The Secret Behind Every SuggestTen:
Five Lenses No Other Consultant Uses

Most consultants ask "what do you need help with?" I don't. After 3,000+ engagements, I already know where to look.

Every business — regardless of industry, size, or how long you've been running it — has the same five pressure points. I call them lenses.

Each lens reveals a specific category of strategic opportunity that's invisible from the inside. Each lens generates exactly 2 recommendations. Five lenses × 2 = your ten.

This is not a SWOT analysis. It's not a "business model canvas." It's not something a 26-year-old MBA invented in a WeWork. It's a proprietary diagnostic framework built from 3,000+ real advisory engagements across 47 industries.

The method works because it forces the two things most consultants spend their entire careers avoiding: specificity and commitment.

Lens 1

Positioning — How the Market Actually Sees You (It's Not What You Think)

Here's a test: go to your website right now. Copy your headline. Paste it onto your competitor's site. Does it still make sense? If it does, you don't have positioning — you have a brochure. And brochures don't generate revenue.

I identify the gap between your perceived value and your actual value. Then we close it — with specific language, specific positioning moves, and a specific plan you can execute this month.

The question that reveals everything: "If your biggest competitor said the exact same thing on their website, would anyone notice the difference?"

Lens 2

Revenue Architecture — Where Money Enters, and Where It Quietly Leaks Out

Most businesses have 1–2 revenue streams doing 80% of the heavy lifting. The other opportunities are sitting right there — visible to anyone who's studied 47 industries, invisible to anyone trapped inside just one.

I don't just find "new revenue ideas." I find the specific revenue mechanisms that are already working in other industries and show you exactly how to adapt them to yours. The pricing model that tripled a hotel's midweek occupancy? It might be the thing that fixes your Tuesday slump.

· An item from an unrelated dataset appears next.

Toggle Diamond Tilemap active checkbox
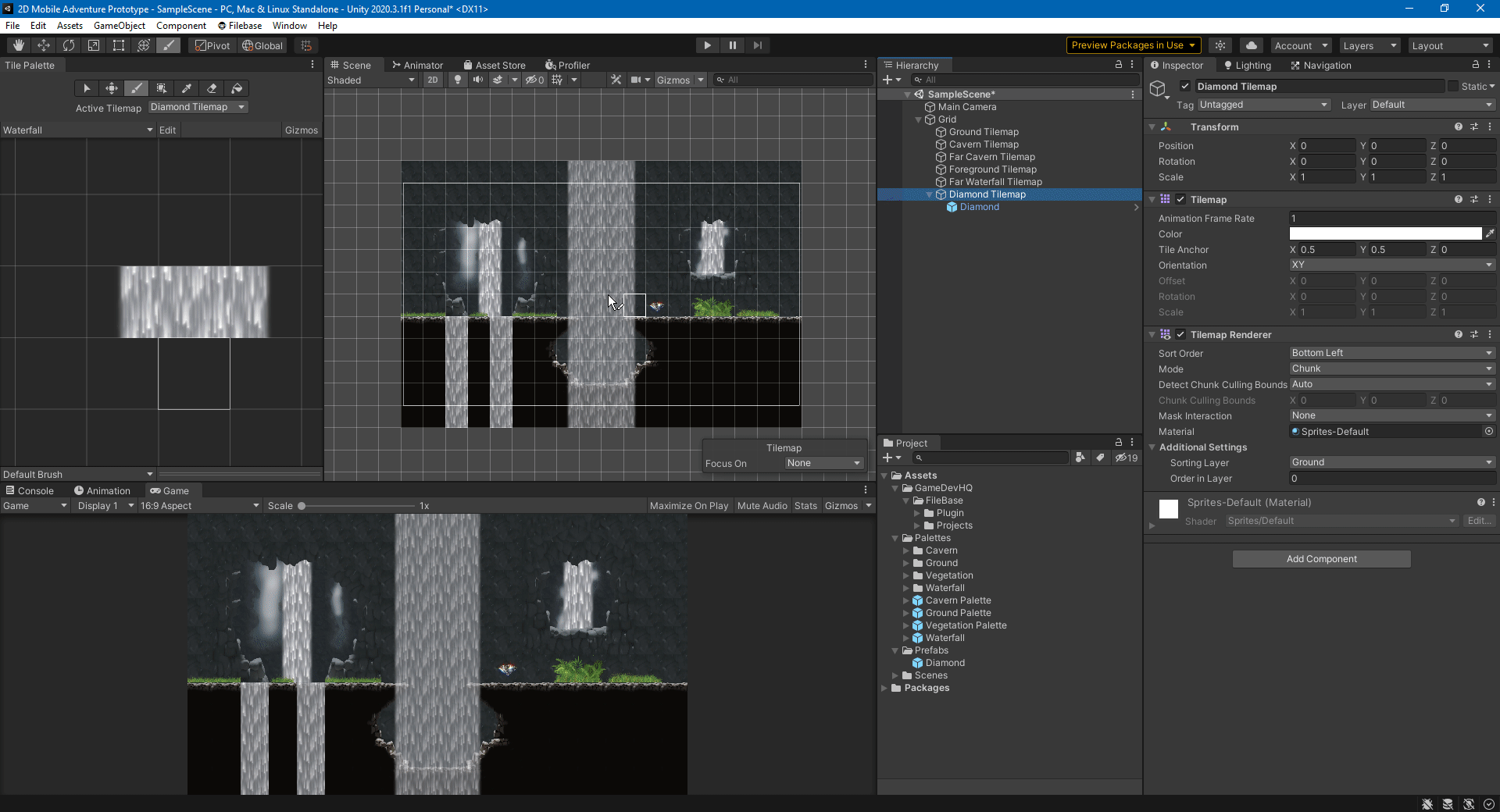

The question that reveals everything: "What money are you leaving on the table every single month — and who else in another industry already solved this problem?"

Lens 3

Behavioral Friction — Where Human Psychology Silently Works Against You

Your customer has objections they'll never voice out loud. Your pricing triggers the wrong emotional reaction. Your sales process creates anxiety at the exact moment it should be reducing it. You'll never hear about these problems in a survey — people don't know they have them.

Using principles from behavioral economics, we find exactly where you're losing people in the decision chain — and I give you specific fixes that change the psychology without changing the product.

The question that reveals everything: "What is your customer afraid of that you're not addressing — and what is your sales process doing to make that fear worse?"

Lens 4

Operational Leverage — What You're Doing That You Shouldn't Be

Here's a morbid but clarifying exercise: if you got hit by a bus tomorrow, which three things in your business collapse first? Those are the exact things you need to stop doing personally. Not next quarter. Now.

I identify the highest-leverage delegation, automation, and elimination opportunities — the specific bottlenecks where your personal involvement is actually holding the business back instead of driving it forward.

The question that reveals everything: "If you disappeared for 90 days, which three things break first — and why haven't you fixed that yet?"

Lens 5

Strategic Neglect — The Obvious Move Everyone Around You Is Too Polite to Suggest

There is at least one big, obvious strategic move that everyone around you can see. Your team won't say it because they work for you. Your spouse won't say it because they live with you. Your accountant won't say it because they bill you.

I say it. A market you're ignoring. A product you should kill. A partnership sitting right in front of you. A price increase you're leaving on the table because you're afraid of the conversation. I'm not afraid of the conversation.

The question that reveals everything: "What obvious strategic move is everyone around you too polite — or too conflicted — to suggest?"

18 Questions. 15–25 Minutes. No Call Required.

Our diagnostic intake is not a form — it's the strategic exercise you've been putting off for months. By the time you finish answering, you'll already see your business differently. I ask the questions your board hasn't thought to ask and your team is afraid to ask.

You complete it online. I do the rest.

Every single recommendation must pass the Monday Morning Test:

Can you act on this Monday morning? Not "someday." Not "when we have budget." Not "after we do more research." Monday. This Monday. Before lunch.

If a recommendation doesn't pass that test, I rewrite it until it does. I'd rather give you 10 things you can do than 50 things you won't.

Here's something your industry-specific consultant will never tell you, because they can't: the best recommendation for your dental practice might come from the hotel industry. The pricing fix for your SaaS company might come from a neighborhood bakery. The retention strategy for your law firm might come from a cookie franchise.

Rabbi Ginzberg has advised across 47+ industries. Every SuggestTen benefits from that cross-pollination. Your competitors are staring at their own industry's playbook. I'm reading from all 47.